INFORMATION GIVEN:

────────

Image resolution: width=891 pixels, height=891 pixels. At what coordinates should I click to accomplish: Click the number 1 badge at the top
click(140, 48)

────────

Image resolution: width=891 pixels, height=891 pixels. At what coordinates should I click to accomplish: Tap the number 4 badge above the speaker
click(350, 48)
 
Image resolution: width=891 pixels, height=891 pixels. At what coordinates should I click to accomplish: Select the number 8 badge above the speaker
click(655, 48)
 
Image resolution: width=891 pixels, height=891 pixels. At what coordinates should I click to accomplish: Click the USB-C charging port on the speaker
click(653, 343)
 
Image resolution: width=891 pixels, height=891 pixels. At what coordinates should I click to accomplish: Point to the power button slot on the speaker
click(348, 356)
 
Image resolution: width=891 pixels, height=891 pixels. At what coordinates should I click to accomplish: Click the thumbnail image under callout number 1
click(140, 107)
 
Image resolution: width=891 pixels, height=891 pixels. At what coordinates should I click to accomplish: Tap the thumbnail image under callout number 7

────────

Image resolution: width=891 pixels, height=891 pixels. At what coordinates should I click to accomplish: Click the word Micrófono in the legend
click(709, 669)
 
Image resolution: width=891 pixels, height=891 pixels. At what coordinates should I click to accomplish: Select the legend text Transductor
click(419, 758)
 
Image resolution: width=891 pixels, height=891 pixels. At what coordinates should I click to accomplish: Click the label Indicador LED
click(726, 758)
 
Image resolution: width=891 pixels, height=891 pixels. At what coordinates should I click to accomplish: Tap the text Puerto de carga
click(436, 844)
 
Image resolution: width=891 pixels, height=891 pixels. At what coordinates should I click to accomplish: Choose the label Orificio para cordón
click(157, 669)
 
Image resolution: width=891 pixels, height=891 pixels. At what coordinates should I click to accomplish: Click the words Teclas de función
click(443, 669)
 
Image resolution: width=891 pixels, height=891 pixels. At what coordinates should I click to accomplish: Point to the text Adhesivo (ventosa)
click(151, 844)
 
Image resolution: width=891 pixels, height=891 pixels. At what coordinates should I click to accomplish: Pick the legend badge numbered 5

────────

TASK OBJECTIVE: Render the lines starting with the one that contains "badge at the top" and continuing through the one that contains "click(140, 48)" as a JSON array of strings, one string per line, with blank lines omitted.

FINAL RESULT:
[
  "Image resolution: width=891 pixels, height=891 pixels. At what coordinates should I click to accomplish: Click the number 1 badge at the top",
  "click(140, 48)"
]